神様に感謝するだのしないだの。もしかして、頂きますご馳走様のことか?
「いや、感謝は感謝でも、これは食材に関してだよ。血肉になってくれてありがとうっていう。それに俺の国では、神様なんて都合の良い時にしか信じないものなんでな。信仰心なんて誰も持っちゃあいないのさ」
八百万の神々とはよく言ったものだ。
食事の前に長ったらしく神様に感謝の言葉を述べる人も、居るには居るけれど。
「ふーん、住む土地や国によって色々と違うのね」
「そう言う、そっちはどうなんだ? この国にも、似たような文化があるんだろ? インクルストは、なんか無言で喰ってるけれどさ」
音もなく、静かに彼女はサンドイッチを頬張っている。音を立てずに食事をしているのは、とても良いことだけれど。こうも静かだと本当に噛んで呑み込んでいるのか若干、不安でもあるところだ。

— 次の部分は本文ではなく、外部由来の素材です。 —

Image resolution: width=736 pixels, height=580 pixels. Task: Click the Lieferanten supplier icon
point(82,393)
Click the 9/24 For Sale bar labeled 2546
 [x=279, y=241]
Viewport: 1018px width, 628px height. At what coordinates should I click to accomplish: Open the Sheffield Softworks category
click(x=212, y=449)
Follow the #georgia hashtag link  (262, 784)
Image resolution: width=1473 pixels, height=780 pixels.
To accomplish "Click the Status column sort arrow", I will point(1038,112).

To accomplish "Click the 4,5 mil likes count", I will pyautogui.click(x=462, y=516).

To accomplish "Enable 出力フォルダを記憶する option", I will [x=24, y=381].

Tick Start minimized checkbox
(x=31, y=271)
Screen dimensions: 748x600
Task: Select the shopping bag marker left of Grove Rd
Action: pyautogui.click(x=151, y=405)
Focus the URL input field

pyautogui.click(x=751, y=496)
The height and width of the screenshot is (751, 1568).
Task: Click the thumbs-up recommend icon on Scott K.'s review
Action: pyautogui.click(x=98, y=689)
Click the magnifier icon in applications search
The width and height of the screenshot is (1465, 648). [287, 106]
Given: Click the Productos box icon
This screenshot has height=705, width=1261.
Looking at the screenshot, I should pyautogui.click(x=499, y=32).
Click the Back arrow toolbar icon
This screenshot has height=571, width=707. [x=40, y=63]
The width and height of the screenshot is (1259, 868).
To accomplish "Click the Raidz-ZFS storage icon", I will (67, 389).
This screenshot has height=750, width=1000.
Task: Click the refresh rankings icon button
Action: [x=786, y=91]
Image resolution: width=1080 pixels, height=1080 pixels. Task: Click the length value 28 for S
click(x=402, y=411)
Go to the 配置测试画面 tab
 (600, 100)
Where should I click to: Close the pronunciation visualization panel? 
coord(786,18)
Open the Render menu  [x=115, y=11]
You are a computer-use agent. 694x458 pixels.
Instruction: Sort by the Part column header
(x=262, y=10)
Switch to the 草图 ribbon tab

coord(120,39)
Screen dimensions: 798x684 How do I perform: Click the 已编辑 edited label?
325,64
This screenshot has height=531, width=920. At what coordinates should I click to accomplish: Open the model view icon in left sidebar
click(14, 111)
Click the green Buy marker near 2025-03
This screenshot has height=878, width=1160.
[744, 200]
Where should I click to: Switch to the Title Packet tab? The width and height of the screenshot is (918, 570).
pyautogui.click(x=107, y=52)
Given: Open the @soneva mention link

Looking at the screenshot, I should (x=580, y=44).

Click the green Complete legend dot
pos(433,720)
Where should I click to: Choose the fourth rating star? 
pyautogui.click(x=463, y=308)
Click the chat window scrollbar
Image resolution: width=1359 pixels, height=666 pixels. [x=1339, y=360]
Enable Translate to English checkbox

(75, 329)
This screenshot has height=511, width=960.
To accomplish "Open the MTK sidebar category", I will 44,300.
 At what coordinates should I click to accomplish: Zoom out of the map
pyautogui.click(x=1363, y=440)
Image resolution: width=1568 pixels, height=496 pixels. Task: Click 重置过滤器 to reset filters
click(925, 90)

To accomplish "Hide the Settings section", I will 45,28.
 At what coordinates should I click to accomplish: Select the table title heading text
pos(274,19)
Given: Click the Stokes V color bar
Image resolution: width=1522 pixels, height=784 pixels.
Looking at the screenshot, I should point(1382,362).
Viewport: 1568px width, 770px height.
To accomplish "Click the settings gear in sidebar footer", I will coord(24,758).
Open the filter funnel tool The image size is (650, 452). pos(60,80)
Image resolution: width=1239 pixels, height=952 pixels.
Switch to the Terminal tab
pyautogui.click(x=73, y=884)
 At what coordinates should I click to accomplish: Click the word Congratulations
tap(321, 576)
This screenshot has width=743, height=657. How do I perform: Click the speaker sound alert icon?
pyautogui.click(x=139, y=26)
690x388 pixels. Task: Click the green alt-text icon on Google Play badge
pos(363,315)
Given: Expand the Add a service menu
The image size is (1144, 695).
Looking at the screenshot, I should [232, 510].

「あるにはある。でも、そんなに律儀にするような事でもないのよ。格式張った所で礼儀が必要になるとき以外は、してもしなくても構わないってことになっているわ」
「俺が言えた義理じゃあないが、随分とまぁ信仰心の薄いことで」
「まぁね。でも、それも当然だわ。願っても神様は何もしてくれないんだもの。そんなあやふやな存在を信じて疑わない国も、この世界にはあるのだけれどね」
その変のあれこれは元の世界と同じか。
てっきり魔法が使えるのは神様のお陰だ、とか。そんな回答が返ってくると思っていたが、どうやらそうでもないらしい。この国の人達にとっての魔法は、現代人にとっての機械なのかも知れないな。
人の知恵と技術で作り上げた機械を、誰も神様の贈り物だとは思わないのだから。